1 vacuum package 2 stems 5 infrared sensor 6 screw members 7 lens holder 10 Condensing lens 11 Bellows 12 Cylindrical member

Claims (7)

[Claims] 1. A vacuum package in which a sensor chip is housed inside a package in a high vacuum state and heat transfer to the sensor chip from the outside of the package is blocked, a support member for supporting the sensor chip, and the support. A facing member disposed so as to face the member, a stretchable side trunk member that connects the supporting member and the facing member while maintaining airtightness, and a position of the facing member with respect to the supporting member is fixed. A positioning member, and moving the facing member away from the supporting member while extending the side trunk member, and fixing the position of the facing member with respect to the supporting member by the positioning member, thereby supporting the supporting member. A vacuum package, characterized in that a high vacuum state is created inside a package surrounded by a member, the facing member, and the side body member. 2. The positioning member has a screw mechanism for fixing the facing member with respect to the supporting member at an arbitrary position while continuously changing the position of the facing member. Vacuum package. 3. The vacuum package according to claim 1, wherein a bellows-shaped bellows is used as the side body member. 4. The sensor chip is an infrared sensor that detects incident infrared light from the outside of the package, and an opening hole is provided in the facing member, and the infrared light sensor detects the incident infrared light in the opening hole. 4. A condensing lens for condensing the light on the surface is airtightly bonded.
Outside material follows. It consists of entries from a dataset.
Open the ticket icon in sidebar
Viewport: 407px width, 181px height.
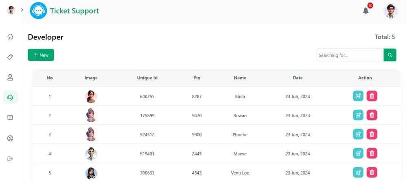(10, 57)
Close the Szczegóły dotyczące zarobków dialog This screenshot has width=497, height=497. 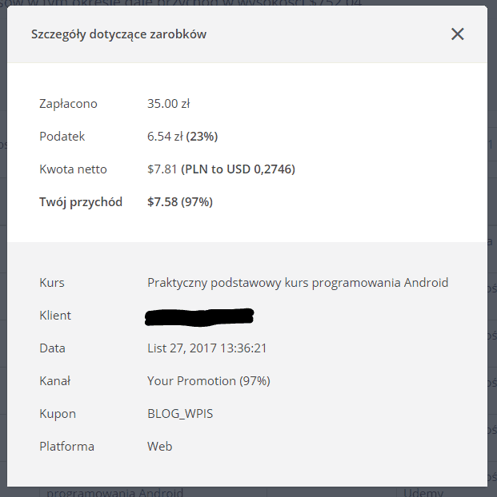457,34
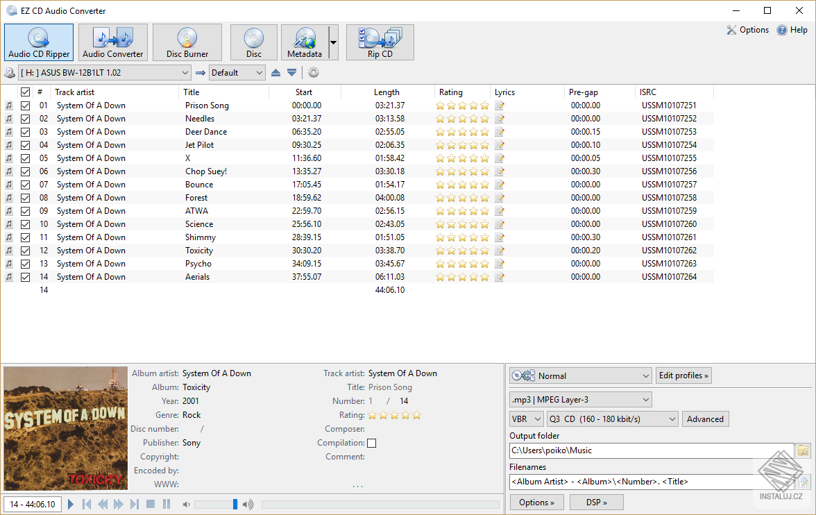Open the VBR bitrate mode dropdown
Image resolution: width=816 pixels, height=515 pixels.
tap(526, 419)
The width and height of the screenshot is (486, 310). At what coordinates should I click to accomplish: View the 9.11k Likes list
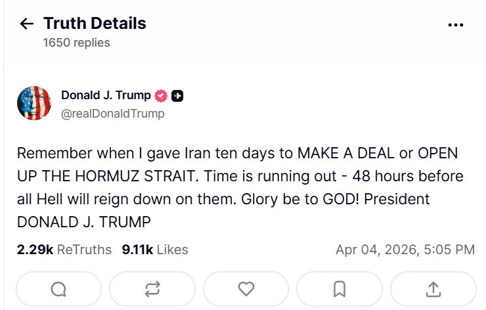pos(155,250)
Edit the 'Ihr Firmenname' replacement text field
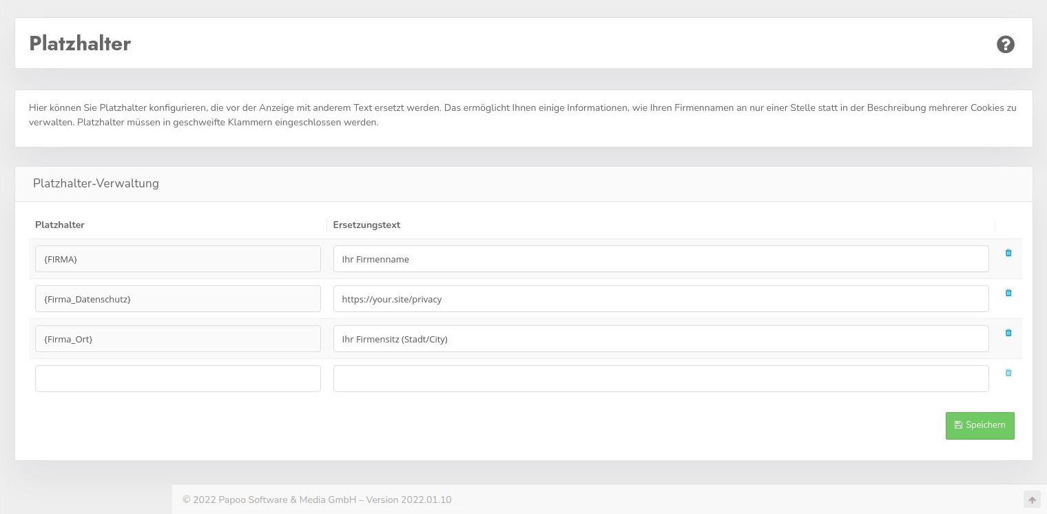This screenshot has width=1047, height=514. click(x=661, y=259)
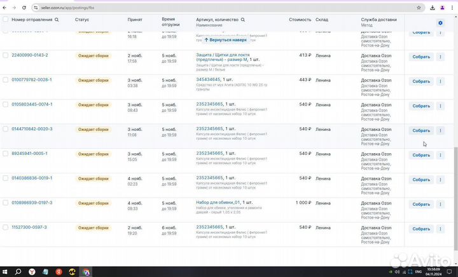The image size is (458, 277).
Task: Select checkbox for order 22400990-0143-2
Action: [x=6, y=55]
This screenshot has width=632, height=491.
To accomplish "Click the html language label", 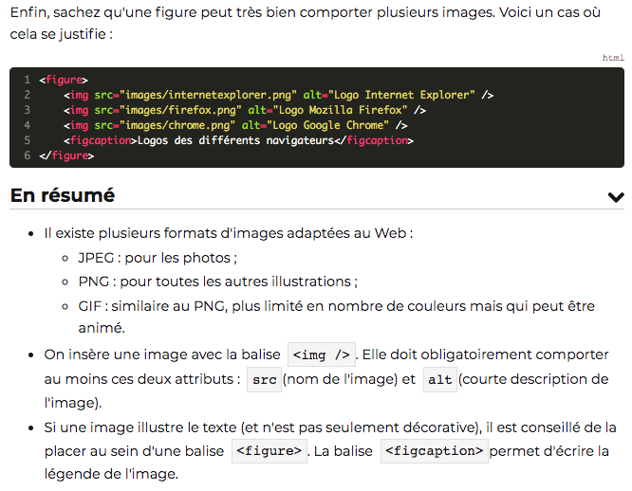I will pos(613,58).
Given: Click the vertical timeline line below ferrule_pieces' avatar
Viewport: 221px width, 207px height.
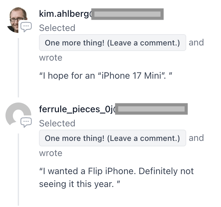Looking at the screenshot, I should 18,168.
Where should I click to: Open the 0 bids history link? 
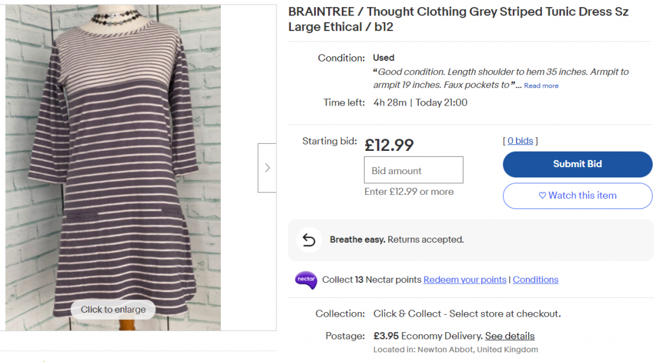coord(520,141)
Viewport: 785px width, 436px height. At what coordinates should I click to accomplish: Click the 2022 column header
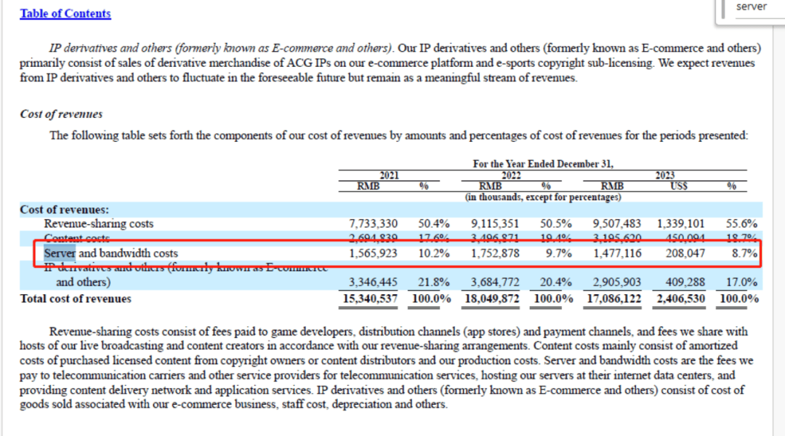coord(511,175)
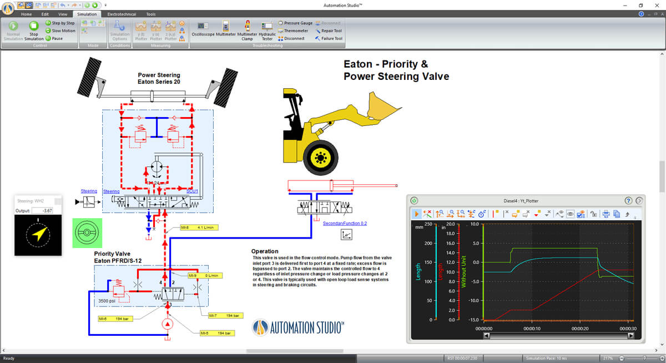Expand the plotter side panel arrow
Image resolution: width=666 pixels, height=363 pixels.
[x=639, y=200]
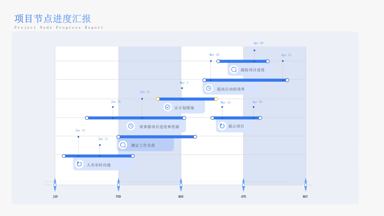Select the Jan 16 date label
This screenshot has height=216, width=384.
(145, 92)
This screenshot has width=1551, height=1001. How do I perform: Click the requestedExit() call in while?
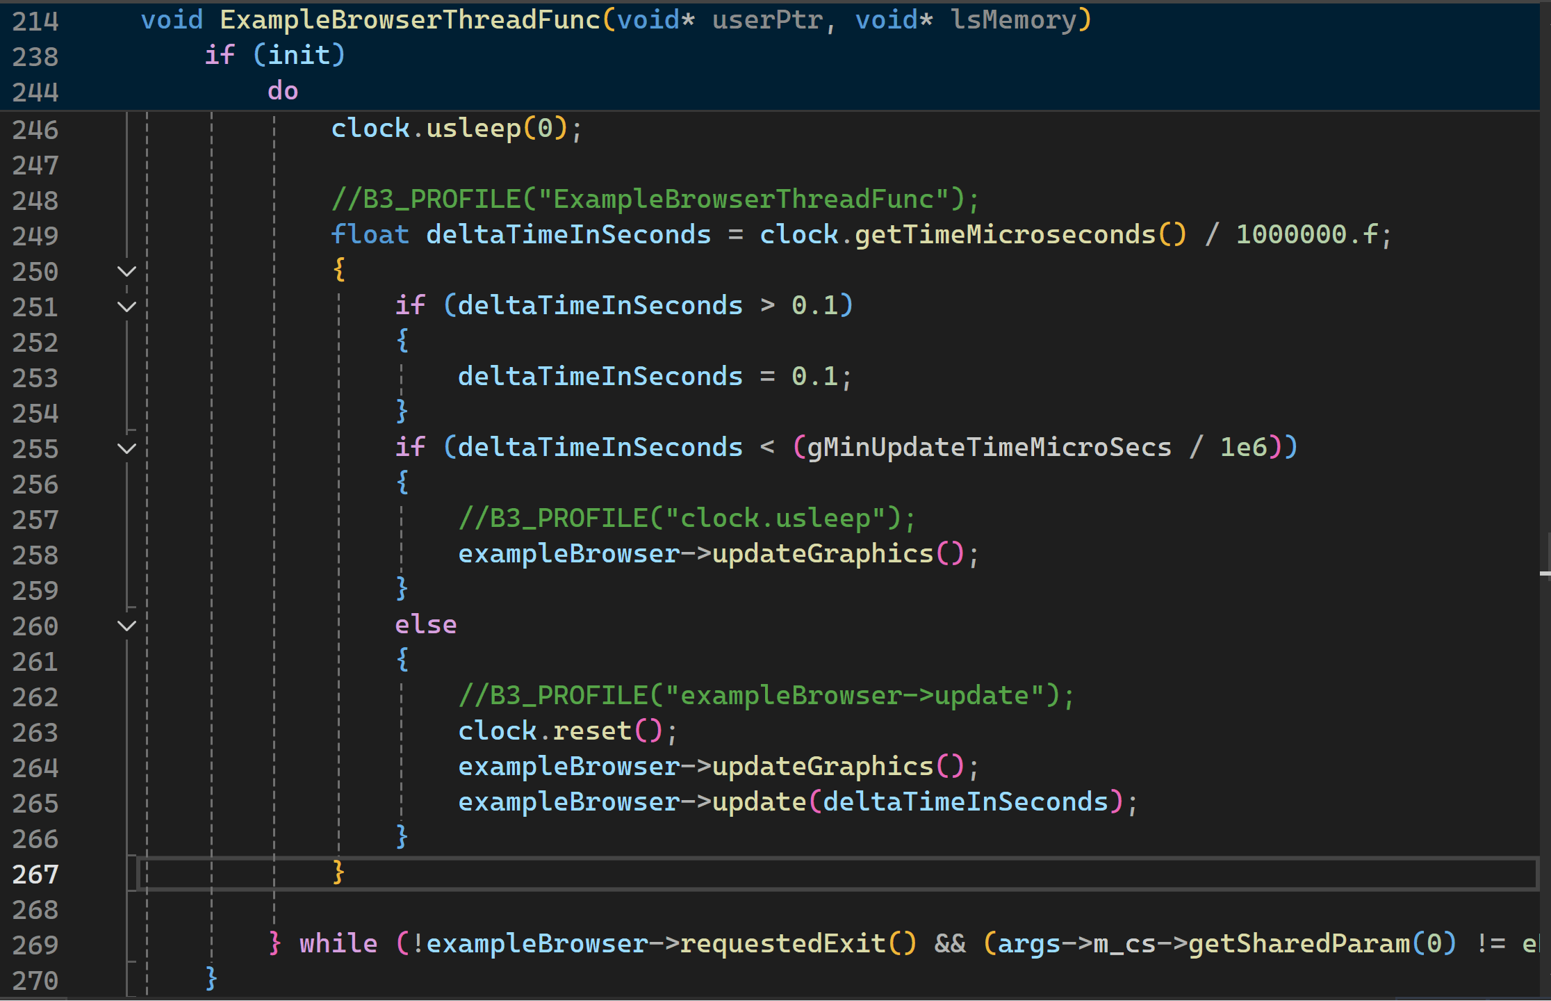798,944
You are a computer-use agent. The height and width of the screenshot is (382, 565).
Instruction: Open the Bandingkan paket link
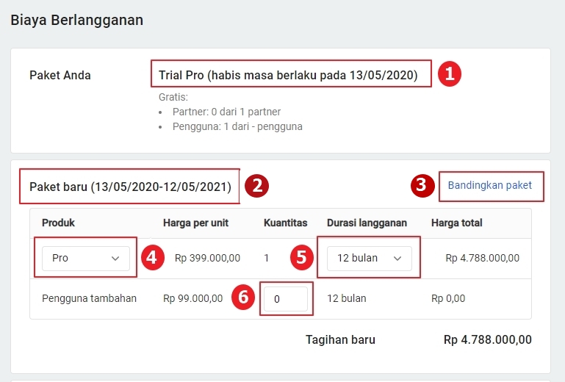click(489, 185)
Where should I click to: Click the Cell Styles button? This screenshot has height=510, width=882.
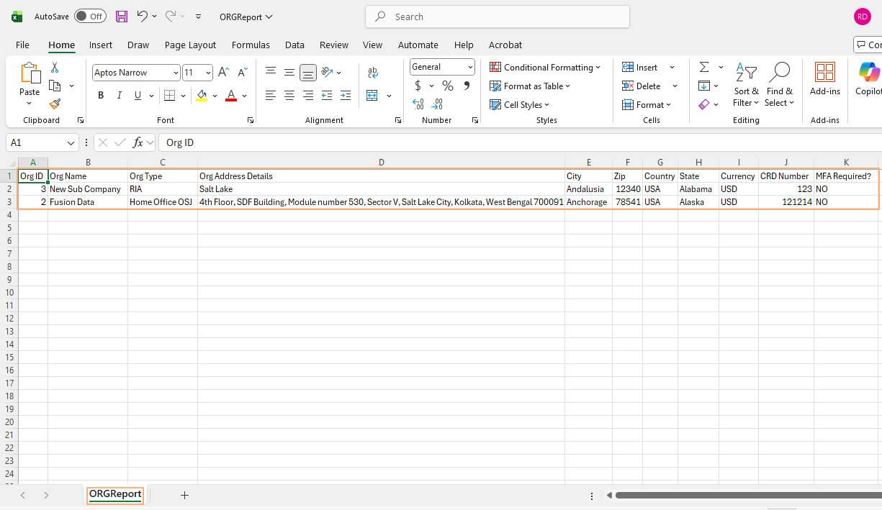click(519, 104)
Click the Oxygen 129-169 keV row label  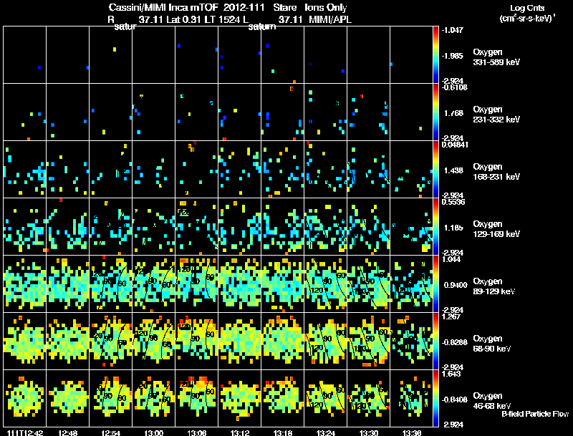click(496, 229)
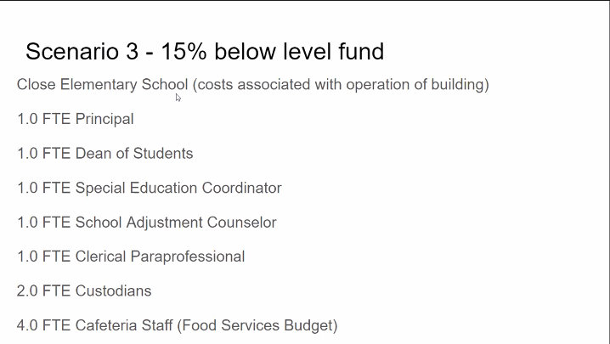The height and width of the screenshot is (344, 610).
Task: Click the word "Custodians"
Action: click(114, 291)
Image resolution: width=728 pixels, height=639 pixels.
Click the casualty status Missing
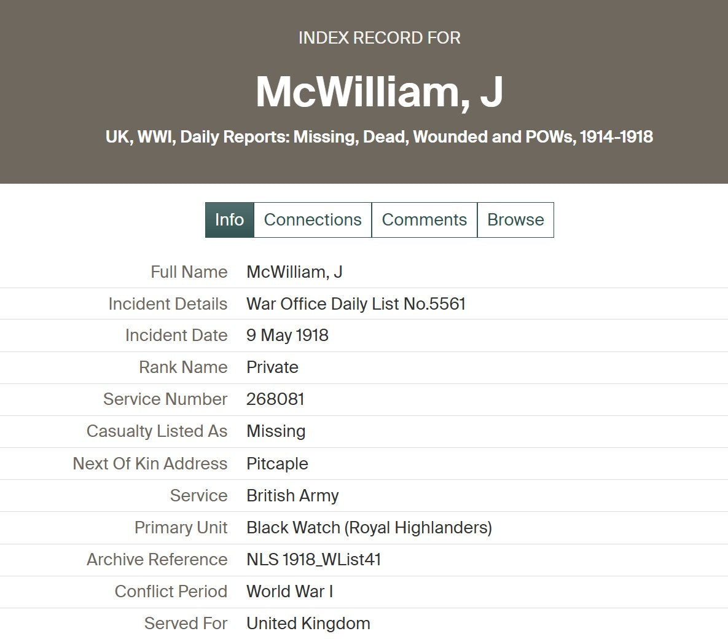[276, 431]
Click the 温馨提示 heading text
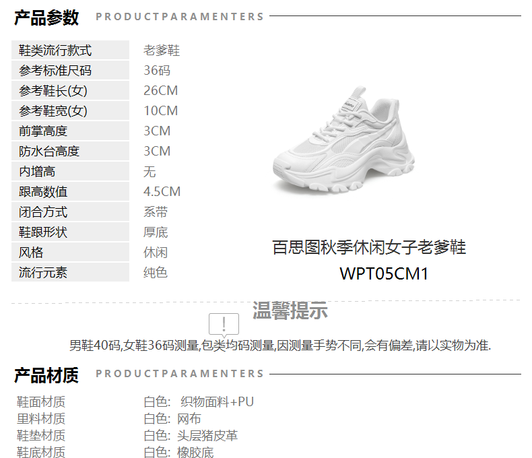 click(290, 310)
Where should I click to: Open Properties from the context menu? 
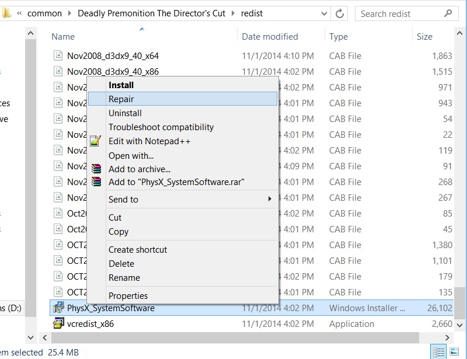tap(128, 296)
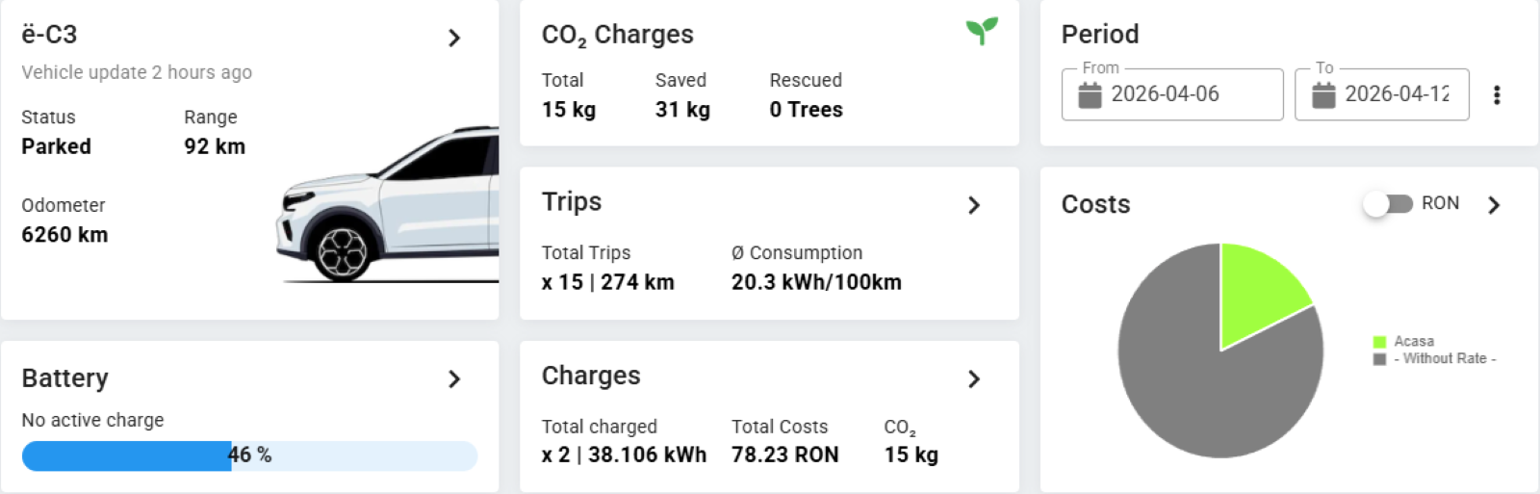
Task: Expand the Charges card chevron
Action: click(x=974, y=379)
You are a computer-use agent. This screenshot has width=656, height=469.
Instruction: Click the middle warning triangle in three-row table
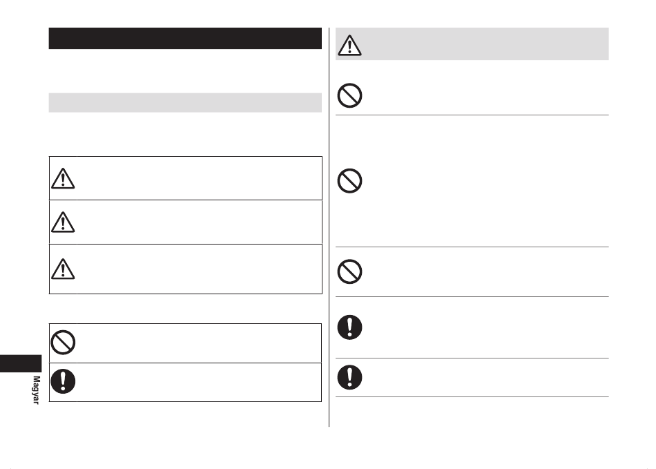pyautogui.click(x=63, y=222)
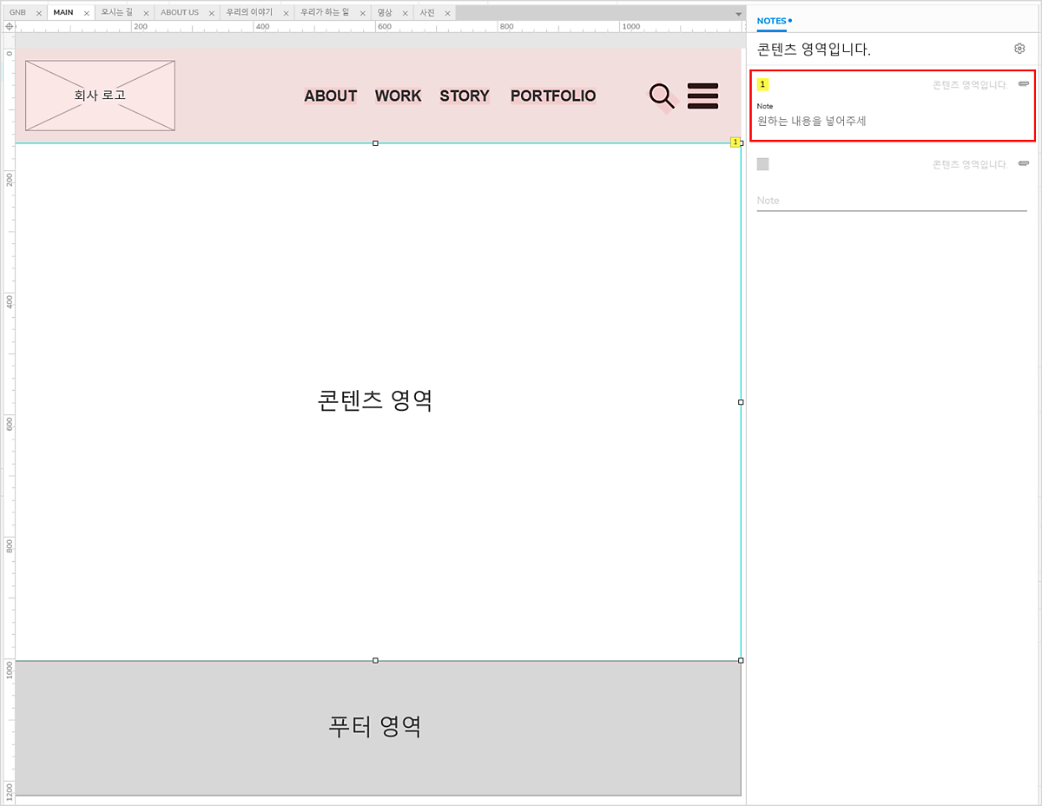Click the yellow footnote marker 1 on canvas

pos(735,142)
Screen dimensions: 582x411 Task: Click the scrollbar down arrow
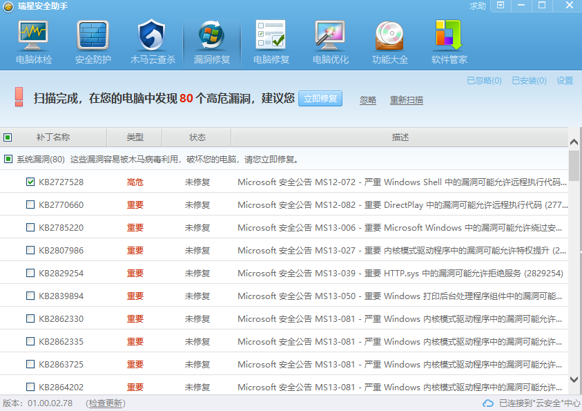tap(574, 379)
The vacuum package according to any one of 1. 5. A focus adjustment unit is provided between the support member and the positioning member to finely adjust the position of the facing member with respect to the support member to adjust the focus position of the condenser lens to the infrared sensor. The vacuum package according to claim 4, wherein the vacuum package is provided. 6. The vacuum package according to claim 5, wherein a piezo driver is used as the focus adjusting means. 7. A method of manufacturing a vacuum package, wherein a sensor chip is housed inside a package in a high vacuum state, and heat transfer to the sensor chip from the outside of the package is shut off. A first step of mounting and mounting the one end side of the side trunk member which is expandable and contractible to the support member so as to surround the sensor chip, and the other end side of the side trunk member in a compressed state. The opposing member, which is disposed so as to face the member, is airtightly bonded in a predetermined vacuum environment, and the inside of the package surrounded by the supporting member, the opposing member and the side body member is sealed in a vacuumed state. A second step; and a step of moving the facing member away from the support member while extending the side trunk member, increasing the volume inside the package and increasing the vacuum degree. And a fourth step of fixing the position of the facing member with respect to the support member by a positioning member.